14th Annual Pumpkin Contest!

Shown here is this year's winner in best decorated, 13-year-old Ryan Saxon. Last year, Ryan took home second place in the biggest-pumpkin category, so decided to try his hand at decorating this year. "I've been collecting Peanuts stuff all my life, and I love Halloween," he said.


Story By Julie Mullen
Originally for the Courier-News
Oct 30, 2011
EAST DUNDEE — While it was no easy task lugging giant pumpkins to the Dundee Township Visitors Center, it was well worth it in the end for several area residents who captured a virtual boatload of prizes.

Mike Wilson’s 175-pound pumpkin topped the scales in the weight division, followed by 132- and 113-pound runners-up.

Wilson, who lives in the village, said it was the first time he had ever grown a pumpkin and just got lucky.

"I didn’t do anything more than put the seed in the ground and water it," Wilson said. "It was the luck of the seed."

The giant squashes, suitable for making at least a dozen pies apiece, were the highlight at the center’s 13th annual Great Pumpkin Contest on Saturday.

However, size wasn’t the only factor being weighed by the ten-member panel of judges. Those with a creative flair captured half of the $1,200 in prizes up for grabs.

Bill Zelsdorf, who has run the contest since its inception in 1999, said that the event is a fun way to highlight the Visitor’s Center at 319 N. River St., as well as the farmers market held on its grounds, May through October.

The top prize in the decorating category went to 13 year-old Ryan Saxon of Oakwood Hills.

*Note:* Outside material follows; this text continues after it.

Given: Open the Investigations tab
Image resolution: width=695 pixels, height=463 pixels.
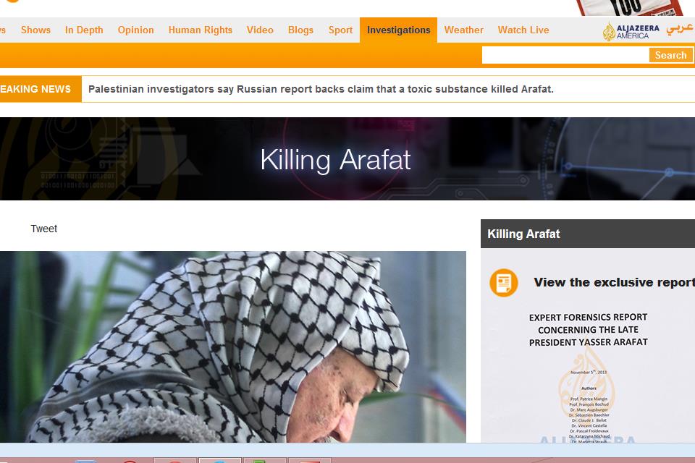Looking at the screenshot, I should click(398, 30).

Saxon, whose father is a vendor in the market, is admittedly obsessed with Peanuts characters. He created a graduated tower of seven pumpkins as a tribute, with the face of Linus carved into one and a picture of Lucy drawn on another.

"I am fascinated with Peanuts stuff, and thought it would be cool to do a ‘Great Pumpkin’ theme," Saxon said.

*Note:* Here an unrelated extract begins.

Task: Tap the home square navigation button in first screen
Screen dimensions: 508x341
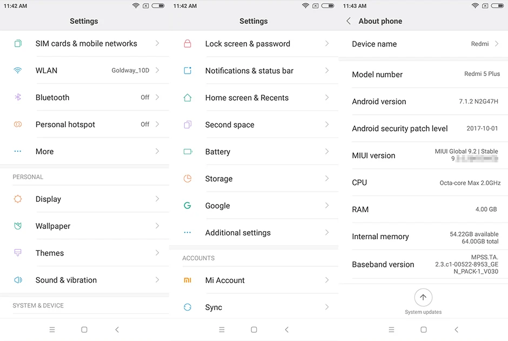Action: pos(84,330)
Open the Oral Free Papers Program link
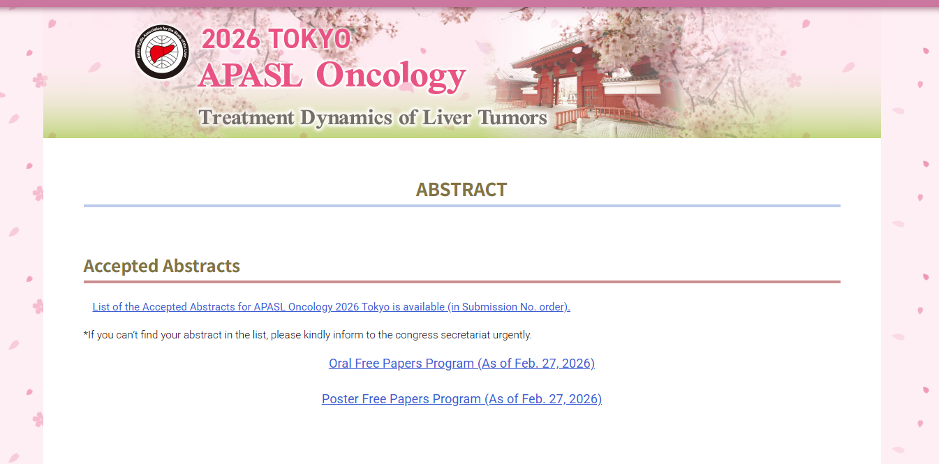 pyautogui.click(x=461, y=364)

Zelsdorf announced first, second, and third place winners in both categories, doling $300, $200, and $100 respectively in gifts and gift certificates from local merchants.

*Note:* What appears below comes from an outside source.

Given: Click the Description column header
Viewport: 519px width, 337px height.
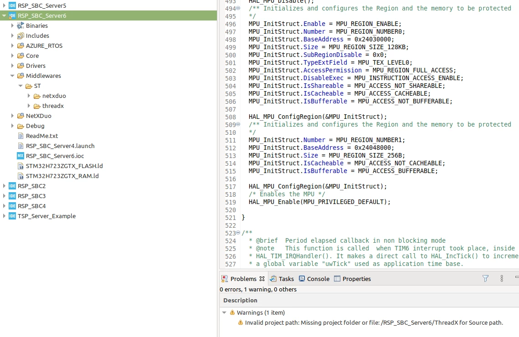Looking at the screenshot, I should click(x=240, y=300).
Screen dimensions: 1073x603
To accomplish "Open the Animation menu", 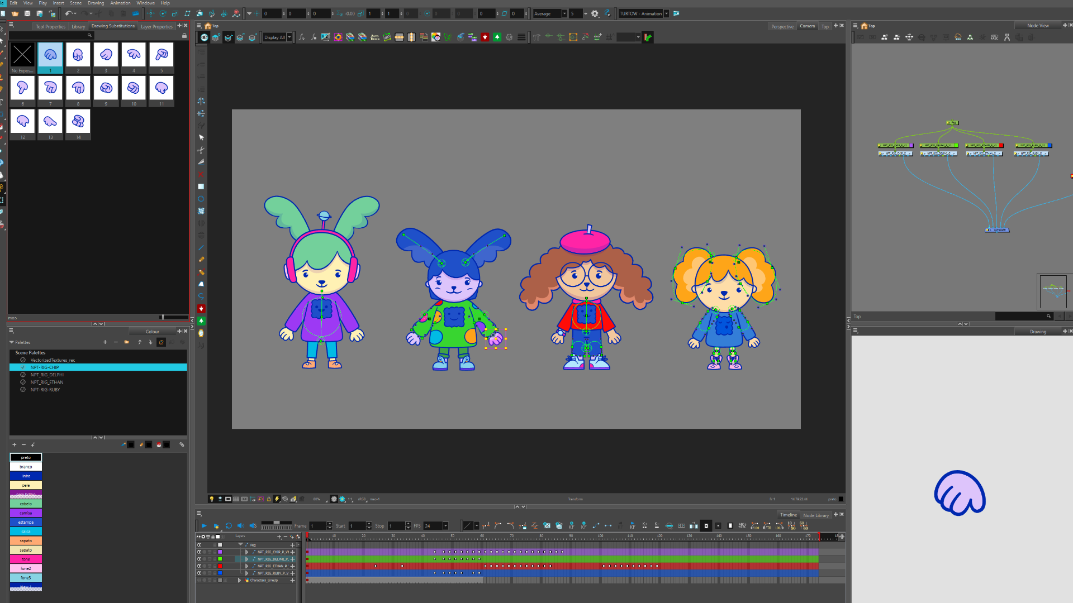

Merchant donors included Old Country Buffet, Dundee Landscape Nursery, Haeger Potteries, Barb's Studio 104, Diamond Jim’s Gas Grill, Liberty Lanes, One Cut Above the Rest hair salon, and Piece-A-Cake Bakery, among others.

While Zelsdorf receives many thank-you’s at the event, he is quick to tell anyone listening that the sponsors are the real reason the contest is a success.

"They are just wonderful," Zelsdorf said. "They get hit hard by so many people looking for donations. But they wait until I come in…and save things for me."

The farmers market — which assembled for the last time this season on Saturday — had a good year, Zelsdorf said, despite some rain.

"It was still a huge success," he said. "It’s hard to not be, with so much to offer and a great family of vendors."